Existing home sales spiked 20.7% in June sharply rebounding from the heavy losses in both April and May and settled near the highest level reached in March. The end of shutdowns in many states lifted potential house buyer spirits and low interest rates are fueling activity. Single-family and condo/coop sales Increased 19.9% and 29.4%, respectively. Moreover, sales increased across the census regions, with the West and South registering the most sizable gains. Annualized seasonal adjusted existing home sales clocked in at a 4.72 million, pace but was still down 11.3% from a year earlier. Future activity may be mixed. Mortgage applications and pending home sales are up strongly, but the threat of potential shutdowns could dent sales.
Important Data Releases This Week
The June durable goods orders report will be released on Monday, July 27 at 8:30 AM. Orders rose by 15.7% in May and core capital goods orders were up 1.6%. We expect another strong rebound got June with orders rising 7.0%.
The June advance trade in goods report will be released on Wednesday, July 29 at 8:30 AM. Trade volumes have been pounded by the coronavirus. Exports are off by a third and imports by a quarter from a year earlier, keeping the goods deficit high at $74.3 billion. Only a slow Improvement is expected as global economies re-open, with the deficit coming in at $70 billion.

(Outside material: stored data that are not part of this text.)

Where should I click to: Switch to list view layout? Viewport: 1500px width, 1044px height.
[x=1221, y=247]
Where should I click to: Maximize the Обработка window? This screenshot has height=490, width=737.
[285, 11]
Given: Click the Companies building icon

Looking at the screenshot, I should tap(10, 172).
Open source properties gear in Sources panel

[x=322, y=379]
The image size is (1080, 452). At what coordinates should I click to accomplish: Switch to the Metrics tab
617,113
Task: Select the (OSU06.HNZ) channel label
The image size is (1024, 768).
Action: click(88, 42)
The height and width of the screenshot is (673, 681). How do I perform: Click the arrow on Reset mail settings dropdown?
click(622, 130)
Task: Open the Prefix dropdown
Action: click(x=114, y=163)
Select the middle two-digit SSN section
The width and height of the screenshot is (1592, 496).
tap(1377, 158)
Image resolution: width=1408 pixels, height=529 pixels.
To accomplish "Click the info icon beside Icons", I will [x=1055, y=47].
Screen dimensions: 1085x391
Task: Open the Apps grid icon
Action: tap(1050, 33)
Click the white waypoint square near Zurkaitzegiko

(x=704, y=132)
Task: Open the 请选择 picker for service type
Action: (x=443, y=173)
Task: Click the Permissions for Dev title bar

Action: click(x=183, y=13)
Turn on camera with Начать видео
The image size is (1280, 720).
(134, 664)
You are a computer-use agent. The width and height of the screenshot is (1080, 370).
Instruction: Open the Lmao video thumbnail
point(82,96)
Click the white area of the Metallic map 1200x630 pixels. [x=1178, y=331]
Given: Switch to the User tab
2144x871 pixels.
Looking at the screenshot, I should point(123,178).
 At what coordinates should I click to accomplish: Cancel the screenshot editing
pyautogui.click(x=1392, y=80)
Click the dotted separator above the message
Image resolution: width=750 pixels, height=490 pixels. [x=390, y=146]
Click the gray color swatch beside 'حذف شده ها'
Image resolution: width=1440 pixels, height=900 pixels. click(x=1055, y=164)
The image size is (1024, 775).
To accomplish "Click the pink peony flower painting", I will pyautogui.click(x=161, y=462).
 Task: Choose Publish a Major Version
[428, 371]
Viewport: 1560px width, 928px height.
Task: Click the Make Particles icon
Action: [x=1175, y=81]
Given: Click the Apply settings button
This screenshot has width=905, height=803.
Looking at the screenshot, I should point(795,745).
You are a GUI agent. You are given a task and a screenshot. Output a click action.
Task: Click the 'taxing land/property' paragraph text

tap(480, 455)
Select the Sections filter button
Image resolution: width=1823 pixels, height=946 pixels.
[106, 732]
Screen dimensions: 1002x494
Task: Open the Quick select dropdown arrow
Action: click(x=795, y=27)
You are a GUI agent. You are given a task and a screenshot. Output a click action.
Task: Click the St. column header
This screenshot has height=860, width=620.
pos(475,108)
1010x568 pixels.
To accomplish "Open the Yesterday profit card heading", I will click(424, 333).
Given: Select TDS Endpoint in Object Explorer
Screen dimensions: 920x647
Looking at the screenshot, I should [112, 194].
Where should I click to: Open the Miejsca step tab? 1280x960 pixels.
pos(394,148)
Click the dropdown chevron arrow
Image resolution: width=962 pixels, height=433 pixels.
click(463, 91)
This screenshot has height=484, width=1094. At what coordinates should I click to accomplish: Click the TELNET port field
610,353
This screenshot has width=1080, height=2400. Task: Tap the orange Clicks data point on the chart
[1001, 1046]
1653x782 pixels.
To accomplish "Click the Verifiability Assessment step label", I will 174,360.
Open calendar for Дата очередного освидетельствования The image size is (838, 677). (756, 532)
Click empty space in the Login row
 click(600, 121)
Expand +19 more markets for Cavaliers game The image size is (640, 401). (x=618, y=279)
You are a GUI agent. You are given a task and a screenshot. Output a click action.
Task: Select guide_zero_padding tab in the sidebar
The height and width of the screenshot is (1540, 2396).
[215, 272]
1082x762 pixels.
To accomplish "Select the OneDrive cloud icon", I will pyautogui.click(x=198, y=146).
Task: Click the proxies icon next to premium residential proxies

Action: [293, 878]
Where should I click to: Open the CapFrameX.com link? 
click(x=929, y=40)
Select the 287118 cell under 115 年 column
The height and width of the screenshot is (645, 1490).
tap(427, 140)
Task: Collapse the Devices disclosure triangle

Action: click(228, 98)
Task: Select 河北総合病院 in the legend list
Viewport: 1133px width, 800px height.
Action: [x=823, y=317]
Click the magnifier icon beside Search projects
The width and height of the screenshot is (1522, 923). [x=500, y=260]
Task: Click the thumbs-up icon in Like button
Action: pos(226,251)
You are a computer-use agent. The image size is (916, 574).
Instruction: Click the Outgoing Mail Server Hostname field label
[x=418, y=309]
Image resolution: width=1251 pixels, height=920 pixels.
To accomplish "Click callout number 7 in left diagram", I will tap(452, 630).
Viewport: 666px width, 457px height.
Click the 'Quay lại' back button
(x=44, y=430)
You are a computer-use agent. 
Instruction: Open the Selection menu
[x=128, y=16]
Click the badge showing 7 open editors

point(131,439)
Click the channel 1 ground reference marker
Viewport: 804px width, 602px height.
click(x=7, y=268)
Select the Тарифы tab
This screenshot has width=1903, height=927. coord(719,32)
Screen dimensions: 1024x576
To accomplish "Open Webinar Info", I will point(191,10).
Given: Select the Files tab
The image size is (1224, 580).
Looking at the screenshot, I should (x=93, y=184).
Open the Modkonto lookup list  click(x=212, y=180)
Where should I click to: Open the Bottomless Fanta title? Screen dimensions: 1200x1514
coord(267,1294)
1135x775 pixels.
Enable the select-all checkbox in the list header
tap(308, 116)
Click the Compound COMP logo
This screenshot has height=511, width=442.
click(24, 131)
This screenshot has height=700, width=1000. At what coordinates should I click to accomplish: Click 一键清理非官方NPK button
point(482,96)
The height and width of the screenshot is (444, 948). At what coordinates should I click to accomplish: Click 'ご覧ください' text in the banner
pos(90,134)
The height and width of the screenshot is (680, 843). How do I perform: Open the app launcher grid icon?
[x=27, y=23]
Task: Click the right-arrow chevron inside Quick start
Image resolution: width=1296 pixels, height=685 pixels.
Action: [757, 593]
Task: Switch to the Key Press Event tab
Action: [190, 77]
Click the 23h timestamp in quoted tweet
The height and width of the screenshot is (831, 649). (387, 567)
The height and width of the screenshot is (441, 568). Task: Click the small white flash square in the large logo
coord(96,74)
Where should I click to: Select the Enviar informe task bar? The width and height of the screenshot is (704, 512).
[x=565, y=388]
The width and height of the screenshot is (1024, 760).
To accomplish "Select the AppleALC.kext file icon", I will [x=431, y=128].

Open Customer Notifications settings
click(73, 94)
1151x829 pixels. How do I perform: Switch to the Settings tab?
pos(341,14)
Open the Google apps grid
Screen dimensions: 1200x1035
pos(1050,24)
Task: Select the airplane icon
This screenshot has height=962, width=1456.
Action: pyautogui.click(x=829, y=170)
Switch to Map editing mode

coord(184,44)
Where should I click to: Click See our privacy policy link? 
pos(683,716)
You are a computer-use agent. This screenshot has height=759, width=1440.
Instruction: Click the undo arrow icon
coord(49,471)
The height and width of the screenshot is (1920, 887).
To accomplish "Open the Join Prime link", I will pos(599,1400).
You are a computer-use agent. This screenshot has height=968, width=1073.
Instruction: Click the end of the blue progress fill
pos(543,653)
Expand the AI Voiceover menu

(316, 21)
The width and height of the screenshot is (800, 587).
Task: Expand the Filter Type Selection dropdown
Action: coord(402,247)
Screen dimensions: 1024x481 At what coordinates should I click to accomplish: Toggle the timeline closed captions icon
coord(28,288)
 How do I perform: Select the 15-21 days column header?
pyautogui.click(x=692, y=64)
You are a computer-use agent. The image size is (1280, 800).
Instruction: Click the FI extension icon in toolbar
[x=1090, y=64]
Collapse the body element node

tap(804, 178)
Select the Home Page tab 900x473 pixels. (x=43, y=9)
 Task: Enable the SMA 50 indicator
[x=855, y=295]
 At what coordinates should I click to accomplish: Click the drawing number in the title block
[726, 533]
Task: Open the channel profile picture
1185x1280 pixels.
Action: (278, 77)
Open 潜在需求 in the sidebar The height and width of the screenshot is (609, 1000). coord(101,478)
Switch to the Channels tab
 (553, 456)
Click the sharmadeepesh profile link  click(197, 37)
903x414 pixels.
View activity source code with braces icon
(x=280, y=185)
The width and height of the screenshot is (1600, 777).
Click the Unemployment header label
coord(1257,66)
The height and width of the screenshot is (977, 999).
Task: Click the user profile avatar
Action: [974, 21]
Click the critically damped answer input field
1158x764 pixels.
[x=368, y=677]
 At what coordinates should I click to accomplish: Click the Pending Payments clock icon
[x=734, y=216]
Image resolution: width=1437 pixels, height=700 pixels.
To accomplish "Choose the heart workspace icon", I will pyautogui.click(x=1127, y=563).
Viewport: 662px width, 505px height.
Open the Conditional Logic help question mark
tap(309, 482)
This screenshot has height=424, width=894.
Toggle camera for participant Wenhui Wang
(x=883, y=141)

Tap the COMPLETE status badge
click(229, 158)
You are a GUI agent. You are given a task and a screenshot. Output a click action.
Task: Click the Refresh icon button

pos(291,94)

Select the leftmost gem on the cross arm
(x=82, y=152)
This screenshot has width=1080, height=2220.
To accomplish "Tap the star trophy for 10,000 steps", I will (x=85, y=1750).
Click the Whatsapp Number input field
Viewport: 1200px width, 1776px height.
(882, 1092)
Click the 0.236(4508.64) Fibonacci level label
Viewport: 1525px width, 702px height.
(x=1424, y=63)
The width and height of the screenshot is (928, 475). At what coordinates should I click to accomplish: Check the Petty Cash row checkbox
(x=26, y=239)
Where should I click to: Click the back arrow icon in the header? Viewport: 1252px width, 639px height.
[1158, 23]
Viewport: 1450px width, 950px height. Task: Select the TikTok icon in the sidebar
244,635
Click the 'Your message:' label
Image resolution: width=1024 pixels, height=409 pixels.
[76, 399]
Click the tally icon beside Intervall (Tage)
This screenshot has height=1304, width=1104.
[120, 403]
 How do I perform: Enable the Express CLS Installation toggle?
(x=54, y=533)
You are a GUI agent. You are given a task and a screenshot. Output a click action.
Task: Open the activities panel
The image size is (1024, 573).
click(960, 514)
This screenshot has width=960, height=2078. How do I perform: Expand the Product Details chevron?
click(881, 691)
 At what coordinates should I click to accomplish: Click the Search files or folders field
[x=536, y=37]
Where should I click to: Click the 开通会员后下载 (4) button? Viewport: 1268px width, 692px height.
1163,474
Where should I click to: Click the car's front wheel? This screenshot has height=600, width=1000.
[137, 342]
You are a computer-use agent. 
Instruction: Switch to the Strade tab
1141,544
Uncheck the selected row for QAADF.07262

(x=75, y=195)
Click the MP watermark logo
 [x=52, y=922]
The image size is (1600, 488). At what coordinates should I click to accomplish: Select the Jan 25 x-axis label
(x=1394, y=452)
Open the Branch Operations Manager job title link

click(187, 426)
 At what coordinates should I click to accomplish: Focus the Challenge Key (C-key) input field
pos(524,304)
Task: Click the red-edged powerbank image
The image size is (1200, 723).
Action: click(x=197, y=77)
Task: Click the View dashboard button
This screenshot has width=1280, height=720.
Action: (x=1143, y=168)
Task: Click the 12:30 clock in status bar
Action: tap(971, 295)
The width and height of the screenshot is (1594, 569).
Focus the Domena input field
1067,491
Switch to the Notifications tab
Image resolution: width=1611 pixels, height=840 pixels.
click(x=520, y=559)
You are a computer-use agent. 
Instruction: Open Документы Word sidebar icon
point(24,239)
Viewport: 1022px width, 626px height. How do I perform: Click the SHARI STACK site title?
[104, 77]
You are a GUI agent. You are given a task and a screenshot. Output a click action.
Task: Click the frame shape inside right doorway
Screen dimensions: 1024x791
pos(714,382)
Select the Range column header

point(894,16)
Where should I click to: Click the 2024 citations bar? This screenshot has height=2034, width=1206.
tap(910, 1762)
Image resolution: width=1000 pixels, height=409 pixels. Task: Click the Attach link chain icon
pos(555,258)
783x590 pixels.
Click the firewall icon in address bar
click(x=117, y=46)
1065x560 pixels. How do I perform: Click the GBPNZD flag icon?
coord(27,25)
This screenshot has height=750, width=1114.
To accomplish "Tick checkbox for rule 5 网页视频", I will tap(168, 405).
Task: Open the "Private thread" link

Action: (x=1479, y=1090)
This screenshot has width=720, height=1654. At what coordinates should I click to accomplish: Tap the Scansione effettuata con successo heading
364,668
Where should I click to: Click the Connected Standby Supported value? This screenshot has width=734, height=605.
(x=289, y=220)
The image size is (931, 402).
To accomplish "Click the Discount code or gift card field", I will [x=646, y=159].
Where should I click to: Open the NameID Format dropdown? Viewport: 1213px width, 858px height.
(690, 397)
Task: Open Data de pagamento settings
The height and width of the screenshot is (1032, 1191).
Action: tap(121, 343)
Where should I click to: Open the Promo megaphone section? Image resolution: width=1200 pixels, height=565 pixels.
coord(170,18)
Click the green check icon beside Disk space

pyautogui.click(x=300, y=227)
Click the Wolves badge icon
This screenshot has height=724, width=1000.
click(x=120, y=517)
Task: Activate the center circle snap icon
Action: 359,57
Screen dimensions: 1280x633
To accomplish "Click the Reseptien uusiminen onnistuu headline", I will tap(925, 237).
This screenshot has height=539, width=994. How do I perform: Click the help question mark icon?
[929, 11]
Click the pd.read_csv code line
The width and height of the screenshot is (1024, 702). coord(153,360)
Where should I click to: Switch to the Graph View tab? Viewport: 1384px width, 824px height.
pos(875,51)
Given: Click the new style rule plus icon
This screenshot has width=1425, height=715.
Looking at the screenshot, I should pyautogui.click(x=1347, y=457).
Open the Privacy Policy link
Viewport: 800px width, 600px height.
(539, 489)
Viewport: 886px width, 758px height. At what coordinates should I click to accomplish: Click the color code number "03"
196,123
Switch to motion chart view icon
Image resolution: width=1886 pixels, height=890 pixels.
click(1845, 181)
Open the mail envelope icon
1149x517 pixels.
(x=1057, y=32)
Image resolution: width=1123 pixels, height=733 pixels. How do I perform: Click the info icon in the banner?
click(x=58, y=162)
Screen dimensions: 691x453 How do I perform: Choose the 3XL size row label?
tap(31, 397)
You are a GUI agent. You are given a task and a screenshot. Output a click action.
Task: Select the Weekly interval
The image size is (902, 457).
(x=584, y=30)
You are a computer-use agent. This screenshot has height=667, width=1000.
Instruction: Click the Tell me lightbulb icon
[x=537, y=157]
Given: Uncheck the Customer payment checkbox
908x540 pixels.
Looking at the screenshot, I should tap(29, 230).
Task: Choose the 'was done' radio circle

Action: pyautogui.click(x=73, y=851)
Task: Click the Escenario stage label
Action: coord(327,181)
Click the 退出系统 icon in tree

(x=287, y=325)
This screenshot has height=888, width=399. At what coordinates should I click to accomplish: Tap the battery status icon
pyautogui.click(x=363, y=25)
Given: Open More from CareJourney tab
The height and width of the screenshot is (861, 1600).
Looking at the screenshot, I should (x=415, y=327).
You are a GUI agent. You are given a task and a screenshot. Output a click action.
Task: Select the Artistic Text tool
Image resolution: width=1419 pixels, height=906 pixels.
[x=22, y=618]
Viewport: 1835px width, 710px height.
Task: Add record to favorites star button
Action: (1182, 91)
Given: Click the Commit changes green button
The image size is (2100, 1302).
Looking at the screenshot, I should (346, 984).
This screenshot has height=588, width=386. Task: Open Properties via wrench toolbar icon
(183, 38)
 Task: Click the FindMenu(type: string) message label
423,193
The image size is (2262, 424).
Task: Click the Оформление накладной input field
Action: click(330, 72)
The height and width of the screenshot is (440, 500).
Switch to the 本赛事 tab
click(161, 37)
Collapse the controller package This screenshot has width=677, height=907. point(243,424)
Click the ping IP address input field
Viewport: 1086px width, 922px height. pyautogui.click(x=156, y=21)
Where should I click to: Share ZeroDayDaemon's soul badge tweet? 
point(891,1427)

The first estimate of second quarter GDP report will be released on Thursday, July 30 at 8:30. The second quarter us terrible with output projected to fall 35% annualized. The third quarter will be better, with a robust rebound. There are risks as new coronavirus cases are spiking and many states have started new restrictions. We do not think there will be a total lockdown will follow but high frequency data suggests the economy is slowing.
The June personal income and outlays report will be released on Friday, July 31 at 8:30 AM. Personal spending likely increased 6.2% in June, in line with retail sales data. Personal income likely fell 1.3% as job income rose but government payouts fell sharply.